QUOTED PASSAGE:
4. Human Resources (HR) Department

Many past KM organizations have been housed in HR, aligning the natural “people” role of HR with the focus on tacit knowledge capture and sharing of KM. Beyond making sure that employees get the training and development they need, it is also HR’s responsibility to create a culture of collaboration, accomplishing this by implementing programs that connect people to one another from across the organization. KM helps to improve this flow of knowledge and information through programs and initiatives like Communities of Practice, Succession Planning, and Knowledge Sharing Sessions. KM functions that live within the HR department emphasize a focus on the people within an organization and what they need to be successful in their roles. However, KM placed within the HR line runs the risk of separating KM from a focus on business value and returns. Indeed, we’ve seen the placement of KM as an HR line function decreasing, and we’re happy with this trend. Though it can be successful, KM sitting within HR too often relegates it to a support function, and one that limits the full and potential scope of KM.

3. The Learning and Development (L&D) Department

While placing KM in HR trends lower and lower, I’m increasingly seeing KM as part of the L&D Department of an organization. One of the key missions of KM is providing people with access to the knowledge and information they need to do their jobs, and in mature learning organizations, L&D delivers those resources and learning experiences. L&D is centrally responsible for the professional development and capabilities of its workforce and to ensure that people are getting the proper training and development opportunities. This is all the more critical in today’s current state of the great resignation, where organizations are seeing a massive churn in staff and are finding it especially important to onboard and upskill new joiners. 

Mature KM and learning organizations invest in proper knowledge transfer, content management, and mentorship practices, all of which overlap between the realms of KM. When KM is governed from within the L&D Department, there is a focus on the quality of knowledge resources being delivered to people to help onboard and upskill as they work towards their performance goals and grow in their career. In short, a “merger” of KM and learning can drive the creation, delivery, and exchange of people-centric knowledge and the learnings they need to perform in their positions. It is a natural fit, but on the downside, placing KM within the learning group creates potential separations from the business, similar to the HR option above. In the wrong organization, that will lower the visibility or perceived importance of KM, thereby separating KM from its most important attribute; its ability to solve real business problems.

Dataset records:
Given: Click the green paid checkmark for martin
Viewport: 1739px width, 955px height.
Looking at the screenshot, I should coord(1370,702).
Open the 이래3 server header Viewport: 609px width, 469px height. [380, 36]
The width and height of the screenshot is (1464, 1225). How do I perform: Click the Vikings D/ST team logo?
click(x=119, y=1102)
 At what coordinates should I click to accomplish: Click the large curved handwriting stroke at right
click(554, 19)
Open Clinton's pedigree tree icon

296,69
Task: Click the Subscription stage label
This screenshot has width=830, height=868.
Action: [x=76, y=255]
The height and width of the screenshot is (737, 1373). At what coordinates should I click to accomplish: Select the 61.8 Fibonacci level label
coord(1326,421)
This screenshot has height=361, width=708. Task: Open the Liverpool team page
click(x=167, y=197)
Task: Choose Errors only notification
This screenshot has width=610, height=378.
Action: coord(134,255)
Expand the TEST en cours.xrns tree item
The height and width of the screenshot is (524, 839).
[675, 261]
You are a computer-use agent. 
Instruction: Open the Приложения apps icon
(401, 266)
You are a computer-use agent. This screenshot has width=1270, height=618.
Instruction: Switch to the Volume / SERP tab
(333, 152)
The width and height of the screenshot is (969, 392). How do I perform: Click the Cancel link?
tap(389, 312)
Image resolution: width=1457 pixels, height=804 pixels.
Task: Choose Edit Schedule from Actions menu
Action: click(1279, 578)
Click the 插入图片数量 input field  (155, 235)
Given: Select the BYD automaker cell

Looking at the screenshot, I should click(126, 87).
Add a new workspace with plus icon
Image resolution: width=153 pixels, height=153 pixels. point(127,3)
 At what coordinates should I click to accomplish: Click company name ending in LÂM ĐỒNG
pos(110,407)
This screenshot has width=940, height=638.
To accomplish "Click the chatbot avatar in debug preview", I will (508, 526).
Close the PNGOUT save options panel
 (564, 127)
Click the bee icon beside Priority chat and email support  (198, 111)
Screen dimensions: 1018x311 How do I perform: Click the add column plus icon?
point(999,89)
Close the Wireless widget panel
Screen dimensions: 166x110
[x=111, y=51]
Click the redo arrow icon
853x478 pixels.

REQUIRED TASK:
Resume the text above on where knowledge management is placed within an organization, starting after its final sentence.

RESULT OF THE TASK:
2. Business Line

Business Lines vary depending on the type of organization and can mean a bunch of different things. What I mean, in the context of this blog, is that KM is placed as part of the mission operations of an organization, such as marketing, sales, or production. Said differently, these are the revenue-generating or customer-facing, parts of a business. In many cases, this is an ideal part of the organization for KM to live because it is much easier to draw a connection between KM efforts like self-service knowledge bases for customers, personalized recommendations of products and services, and sales relationship management, to hard Return-on-Investment (ROI). 

An organization that chooses a business line as the part of the organization where KM is governed can more easily gain investments and buy-in towards their efforts because they help improve the cash flow of an organization as a result of its focus on delivering the necessary knowledge and information to people who are directly supporting customers. At the same time, KM placed within a business line can still (and should) draw upon engagement and information sources from HR, L&D and other support functions, but can do so driven by business need and value. The prominence and, ideally, business criticality of this placement also puts a more permanent, longer-term investment in KM and engenders executive support and accountability.

1. Stand-Alone Department Reporting to the Chief Operating Officer’s (COO) Office

There are various other places where you might find a KM function – such as IT, communications, or legal/compliance – but the number one ideal option is as a standalone function reporting directly to the COO. This is where I’ve seen KM “stick” and succeed most consistently. KM is necessary for the efficiency and effectiveness of all organizations. When KM has a bird’s eye view of the needs of the entire organization, it can make strategic decisions that benefit all of the different parts that make up the whole. KM becomes a unifying force that connects people to the resources they need regardless of where those resources are within the organization.

When KM is governed as a stand-alone department, it can better align its efforts and decision-making with the organization’s strategic objectives, as opposed to just the goals of one department. There are also significant cost savings and reductions in risk when this standalone function reports to the COO, because the organization can make enterprise-level decisions regarding investing in KM technology – like intranets, company-wide policies, and practices related to security of information – and process improvement efforts that lead to more efficient delivery of products and services. Ultimately, the COO is responsible for all operational aspects of an organization and when KM is tied to this focus, it can reap the most benefits, both financially and in support of employee and customer satisfaction.

Put simply, when the COO “owns” KM, there is an executive focus that flows down through the entire organization, not just placing KM in a location to be effective, but also clearly communicating the organization’s belief in, and prioritization of, KM.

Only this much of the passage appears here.